→ **AIM OF THE TASK**: Below are lines of data, and only some are wanted. Please repeat exactly those from the line that has "(281) 665-3960 (161, 1988)" through the line that has "[Instagram] (1459, 16)".

→ **SUPPLIED RECORDS**:
*** Begin section ***

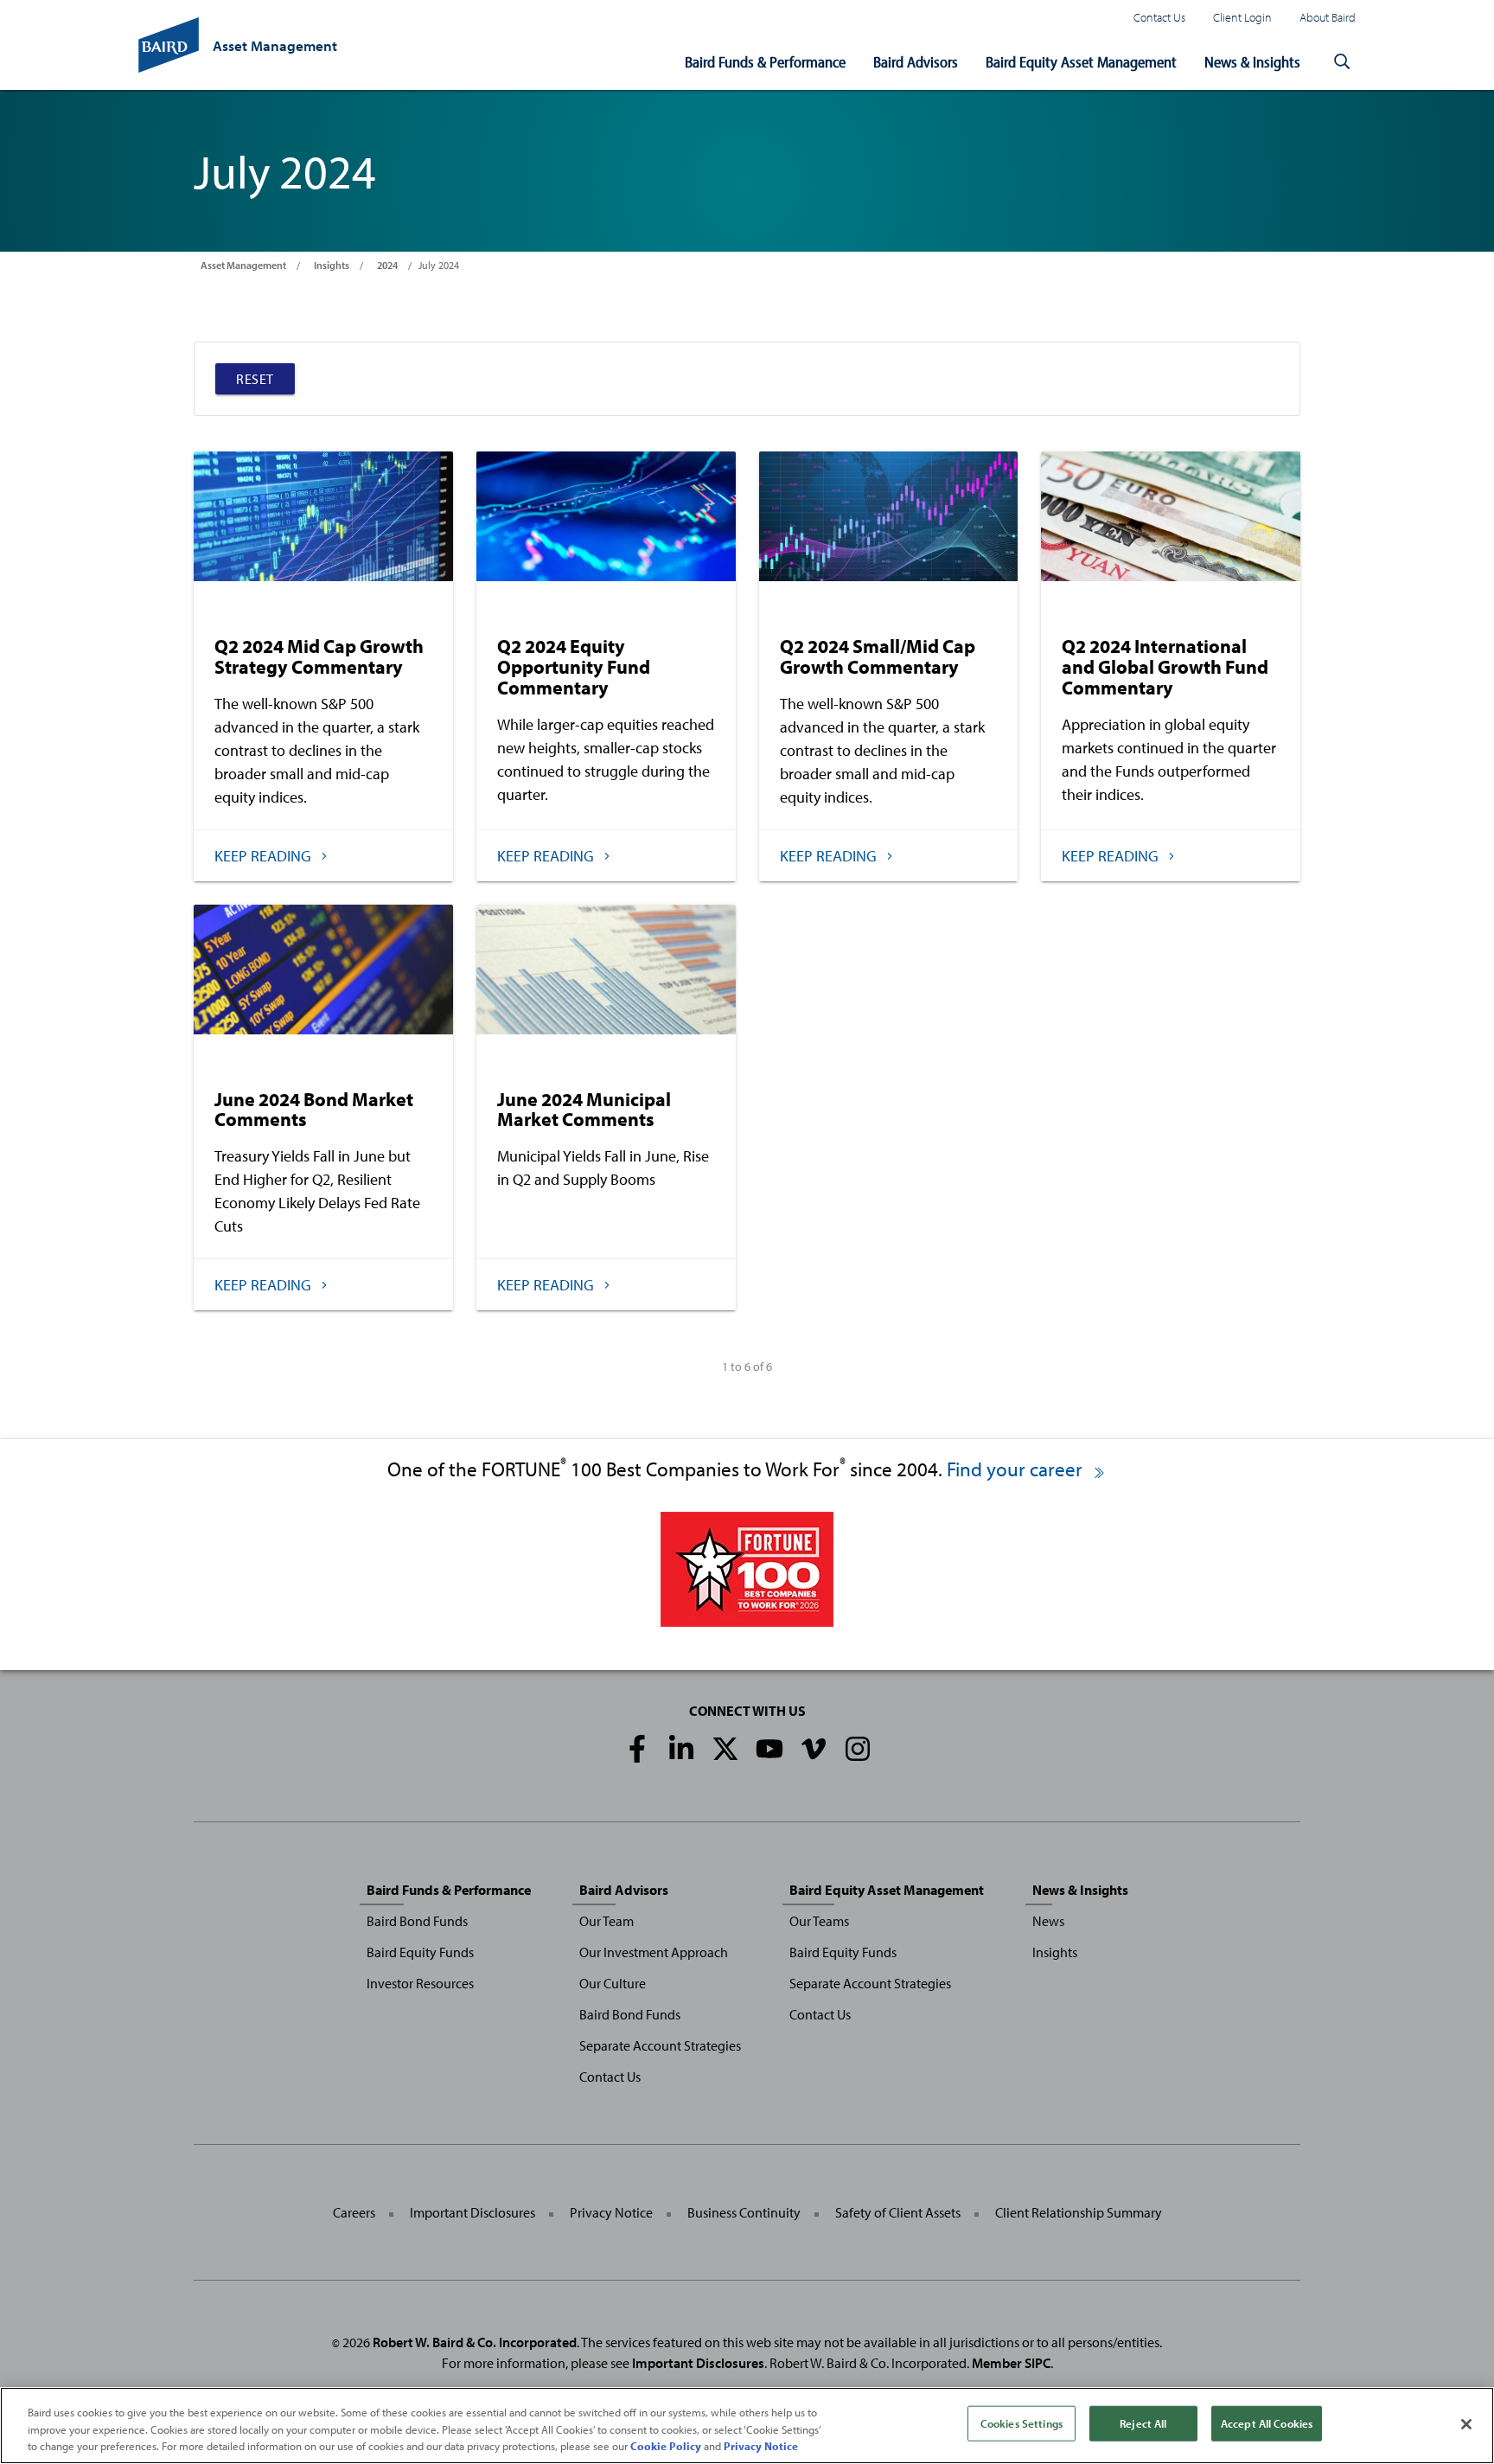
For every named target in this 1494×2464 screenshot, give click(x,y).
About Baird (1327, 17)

*** End section ***
*** Begin section ***

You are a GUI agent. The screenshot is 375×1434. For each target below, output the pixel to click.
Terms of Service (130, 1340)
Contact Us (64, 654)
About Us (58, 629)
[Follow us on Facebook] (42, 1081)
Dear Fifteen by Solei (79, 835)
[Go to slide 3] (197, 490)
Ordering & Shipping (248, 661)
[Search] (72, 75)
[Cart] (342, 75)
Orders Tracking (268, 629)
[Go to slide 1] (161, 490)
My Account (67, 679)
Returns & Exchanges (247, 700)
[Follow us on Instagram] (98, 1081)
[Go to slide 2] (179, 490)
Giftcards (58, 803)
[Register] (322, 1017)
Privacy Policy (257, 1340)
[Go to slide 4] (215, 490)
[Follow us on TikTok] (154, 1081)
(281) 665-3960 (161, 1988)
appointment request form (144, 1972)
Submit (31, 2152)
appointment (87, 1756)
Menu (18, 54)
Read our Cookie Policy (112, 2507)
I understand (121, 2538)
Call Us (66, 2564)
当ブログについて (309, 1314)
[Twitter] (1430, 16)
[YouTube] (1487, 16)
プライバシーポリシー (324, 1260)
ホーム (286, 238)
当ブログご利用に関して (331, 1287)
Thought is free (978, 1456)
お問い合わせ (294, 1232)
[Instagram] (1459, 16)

*** End section ***

→ **TASK ANSWER**:
(281) 665-3960 (161, 1988)
appointment request form (144, 1972)
Submit (31, 2152)
appointment (87, 1756)
Menu (18, 54)
Read our Cookie Policy (112, 2507)
I understand (121, 2538)
Call Us (66, 2564)
当ブログについて (309, 1314)
[Twitter] (1430, 16)
[YouTube] (1487, 16)
プライバシーポリシー (324, 1260)
ホーム (286, 238)
当ブログご利用に関して (331, 1287)
Thought is free (978, 1456)
お問い合わせ (294, 1232)
[Instagram] (1459, 16)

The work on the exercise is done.